## JOB
Put the data lines into a numbered list, starting with the line containing "Given: Select the Unit # entry cell" and going on through the line containing "Click the stars", with blank lines left out.

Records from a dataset
────────────────────────────────────────
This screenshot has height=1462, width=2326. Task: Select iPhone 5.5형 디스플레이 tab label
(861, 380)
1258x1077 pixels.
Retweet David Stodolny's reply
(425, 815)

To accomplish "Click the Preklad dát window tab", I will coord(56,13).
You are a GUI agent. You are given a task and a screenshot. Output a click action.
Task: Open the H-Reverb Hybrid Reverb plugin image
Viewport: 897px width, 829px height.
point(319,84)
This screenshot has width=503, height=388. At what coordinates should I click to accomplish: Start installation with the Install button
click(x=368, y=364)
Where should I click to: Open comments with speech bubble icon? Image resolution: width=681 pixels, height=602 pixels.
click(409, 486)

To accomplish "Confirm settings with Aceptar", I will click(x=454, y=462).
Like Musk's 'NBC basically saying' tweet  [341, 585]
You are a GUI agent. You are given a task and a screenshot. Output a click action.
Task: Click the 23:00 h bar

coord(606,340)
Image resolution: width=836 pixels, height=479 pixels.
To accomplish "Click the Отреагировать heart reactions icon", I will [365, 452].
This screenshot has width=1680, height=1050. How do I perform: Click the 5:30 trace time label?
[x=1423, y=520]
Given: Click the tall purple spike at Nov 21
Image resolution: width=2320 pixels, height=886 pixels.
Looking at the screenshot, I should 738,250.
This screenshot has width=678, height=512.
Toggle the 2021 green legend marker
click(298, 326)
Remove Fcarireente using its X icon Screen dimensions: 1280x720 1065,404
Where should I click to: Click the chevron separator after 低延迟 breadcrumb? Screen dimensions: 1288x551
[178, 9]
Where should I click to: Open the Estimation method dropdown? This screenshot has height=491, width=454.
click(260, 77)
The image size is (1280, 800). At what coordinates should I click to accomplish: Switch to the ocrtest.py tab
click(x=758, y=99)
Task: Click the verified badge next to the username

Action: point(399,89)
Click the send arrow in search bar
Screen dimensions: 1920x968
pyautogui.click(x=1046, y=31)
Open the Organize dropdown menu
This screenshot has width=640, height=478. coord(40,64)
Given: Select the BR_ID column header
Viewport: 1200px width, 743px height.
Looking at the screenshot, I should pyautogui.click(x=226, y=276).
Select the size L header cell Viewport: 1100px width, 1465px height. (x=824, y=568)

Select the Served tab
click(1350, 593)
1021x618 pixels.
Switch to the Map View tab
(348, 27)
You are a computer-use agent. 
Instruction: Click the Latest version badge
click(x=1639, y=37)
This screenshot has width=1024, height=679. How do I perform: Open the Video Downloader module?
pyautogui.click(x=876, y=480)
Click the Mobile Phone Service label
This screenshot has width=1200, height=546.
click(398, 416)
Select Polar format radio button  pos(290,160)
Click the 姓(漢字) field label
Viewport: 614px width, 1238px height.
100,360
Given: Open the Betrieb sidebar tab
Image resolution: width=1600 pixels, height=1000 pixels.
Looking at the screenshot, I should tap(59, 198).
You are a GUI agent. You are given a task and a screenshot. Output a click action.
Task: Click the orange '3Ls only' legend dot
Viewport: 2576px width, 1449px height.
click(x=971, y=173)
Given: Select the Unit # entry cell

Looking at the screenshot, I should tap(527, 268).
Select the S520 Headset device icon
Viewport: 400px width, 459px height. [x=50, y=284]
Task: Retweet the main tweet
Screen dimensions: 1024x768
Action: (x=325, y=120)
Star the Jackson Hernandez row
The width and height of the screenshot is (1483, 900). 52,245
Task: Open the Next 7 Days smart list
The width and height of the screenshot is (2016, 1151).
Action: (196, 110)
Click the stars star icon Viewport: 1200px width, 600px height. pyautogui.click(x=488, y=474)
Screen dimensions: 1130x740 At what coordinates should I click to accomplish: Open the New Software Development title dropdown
────────────────────────────────────────
## OUTPUT OF THE TASK
1. Given: Select the Unit # entry cell
2. Looking at the screenshot, I should tap(527, 268).
3. Select the S520 Headset device icon
4. Viewport: 400px width, 459px height. [x=50, y=284]
5. Task: Retweet the main tweet
6. Screen dimensions: 1024x768
7. Action: (x=325, y=120)
8. Star the Jackson Hernandez row
9. The width and height of the screenshot is (1483, 900). 52,245
10. Task: Open the Next 7 Days smart list
11. The width and height of the screenshot is (2016, 1151).
12. Action: (196, 110)
13. Click the stars star icon Viewport: 1200px width, 600px height. pyautogui.click(x=488, y=474)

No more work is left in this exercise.